(Recorded data)
BEGIN

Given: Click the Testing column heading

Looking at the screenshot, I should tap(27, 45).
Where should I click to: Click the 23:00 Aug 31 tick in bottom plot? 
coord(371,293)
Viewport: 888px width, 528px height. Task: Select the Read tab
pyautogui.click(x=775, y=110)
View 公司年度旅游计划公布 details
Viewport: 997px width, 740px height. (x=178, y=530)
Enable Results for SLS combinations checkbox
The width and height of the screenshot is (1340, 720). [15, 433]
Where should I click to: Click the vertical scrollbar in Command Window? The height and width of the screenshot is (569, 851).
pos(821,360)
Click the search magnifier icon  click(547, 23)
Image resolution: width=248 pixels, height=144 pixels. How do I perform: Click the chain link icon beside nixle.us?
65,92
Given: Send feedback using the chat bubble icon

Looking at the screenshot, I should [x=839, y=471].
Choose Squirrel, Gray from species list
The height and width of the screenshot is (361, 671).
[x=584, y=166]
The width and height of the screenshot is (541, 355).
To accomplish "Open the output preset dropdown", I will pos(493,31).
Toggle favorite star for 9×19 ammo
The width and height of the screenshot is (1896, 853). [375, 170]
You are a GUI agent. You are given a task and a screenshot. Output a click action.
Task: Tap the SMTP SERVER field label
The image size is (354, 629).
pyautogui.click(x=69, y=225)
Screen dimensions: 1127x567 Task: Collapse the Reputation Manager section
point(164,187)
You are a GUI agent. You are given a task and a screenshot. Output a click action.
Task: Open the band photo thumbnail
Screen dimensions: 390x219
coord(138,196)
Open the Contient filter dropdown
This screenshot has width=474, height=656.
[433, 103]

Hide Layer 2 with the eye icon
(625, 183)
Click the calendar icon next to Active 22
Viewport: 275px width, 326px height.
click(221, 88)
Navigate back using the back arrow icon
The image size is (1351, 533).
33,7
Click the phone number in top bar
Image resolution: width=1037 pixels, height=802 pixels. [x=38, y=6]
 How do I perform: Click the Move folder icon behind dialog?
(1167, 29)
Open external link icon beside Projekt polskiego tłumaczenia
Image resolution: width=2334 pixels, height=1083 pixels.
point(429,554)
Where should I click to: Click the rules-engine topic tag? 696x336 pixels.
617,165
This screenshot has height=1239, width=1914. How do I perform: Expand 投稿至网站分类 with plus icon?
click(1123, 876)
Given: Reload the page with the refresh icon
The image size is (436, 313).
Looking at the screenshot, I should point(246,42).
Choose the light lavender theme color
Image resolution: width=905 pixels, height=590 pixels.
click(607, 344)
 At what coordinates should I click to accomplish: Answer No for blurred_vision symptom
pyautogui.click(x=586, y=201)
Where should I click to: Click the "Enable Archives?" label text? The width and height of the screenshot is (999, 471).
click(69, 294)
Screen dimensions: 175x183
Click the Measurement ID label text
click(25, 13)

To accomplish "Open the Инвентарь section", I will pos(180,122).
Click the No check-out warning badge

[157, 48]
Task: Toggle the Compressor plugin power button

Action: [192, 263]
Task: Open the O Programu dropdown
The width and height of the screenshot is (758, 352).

END

EXERCISE TASK =
Can you reproduce all of the records above, copying every line without a single change?

COMPLETE OUTPUT =
Given: Click the Testing column heading

Looking at the screenshot, I should tap(27, 45).
Where should I click to: Click the 23:00 Aug 31 tick in bottom plot? 
coord(371,293)
Viewport: 888px width, 528px height. Task: Select the Read tab
pyautogui.click(x=775, y=110)
View 公司年度旅游计划公布 details
Viewport: 997px width, 740px height. (x=178, y=530)
Enable Results for SLS combinations checkbox
The width and height of the screenshot is (1340, 720). [15, 433]
Where should I click to: Click the vertical scrollbar in Command Window? The height and width of the screenshot is (569, 851).
pos(821,360)
Click the search magnifier icon  click(547, 23)
Image resolution: width=248 pixels, height=144 pixels. How do I perform: Click the chain link icon beside nixle.us?
65,92
Given: Send feedback using the chat bubble icon

Looking at the screenshot, I should [x=839, y=471].
Choose Squirrel, Gray from species list
The height and width of the screenshot is (361, 671).
[x=584, y=166]
The width and height of the screenshot is (541, 355).
To accomplish "Open the output preset dropdown", I will pos(493,31).
Toggle favorite star for 9×19 ammo
The width and height of the screenshot is (1896, 853). [375, 170]
You are a GUI agent. You are given a task and a screenshot. Output a click action.
Task: Tap the SMTP SERVER field label
The image size is (354, 629).
pyautogui.click(x=69, y=225)
Screen dimensions: 1127x567 Task: Collapse the Reputation Manager section
point(164,187)
You are a GUI agent. You are given a task and a screenshot. Output a click action.
Task: Open the band photo thumbnail
Screen dimensions: 390x219
coord(138,196)
Open the Contient filter dropdown
This screenshot has width=474, height=656.
[433, 103]

Hide Layer 2 with the eye icon
(625, 183)
Click the calendar icon next to Active 22
Viewport: 275px width, 326px height.
click(221, 88)
Navigate back using the back arrow icon
The image size is (1351, 533).
33,7
Click the phone number in top bar
Image resolution: width=1037 pixels, height=802 pixels. [x=38, y=6]
 How do I perform: Click the Move folder icon behind dialog?
(1167, 29)
Open external link icon beside Projekt polskiego tłumaczenia
Image resolution: width=2334 pixels, height=1083 pixels.
point(429,554)
Where should I click to: Click the rules-engine topic tag? 696x336 pixels.
617,165
This screenshot has height=1239, width=1914. How do I perform: Expand 投稿至网站分类 with plus icon?
click(1123, 876)
Given: Reload the page with the refresh icon
The image size is (436, 313).
Looking at the screenshot, I should point(246,42).
Choose the light lavender theme color
Image resolution: width=905 pixels, height=590 pixels.
click(607, 344)
 At what coordinates should I click to accomplish: Answer No for blurred_vision symptom
pyautogui.click(x=586, y=201)
Where should I click to: Click the "Enable Archives?" label text? The width and height of the screenshot is (999, 471).
click(69, 294)
Screen dimensions: 175x183
Click the Measurement ID label text
click(25, 13)

To accomplish "Open the Инвентарь section", I will pos(180,122).
Click the No check-out warning badge

[157, 48]
Task: Toggle the Compressor plugin power button

Action: [192, 263]
Task: Open the O Programu dropdown
The width and height of the screenshot is (758, 352).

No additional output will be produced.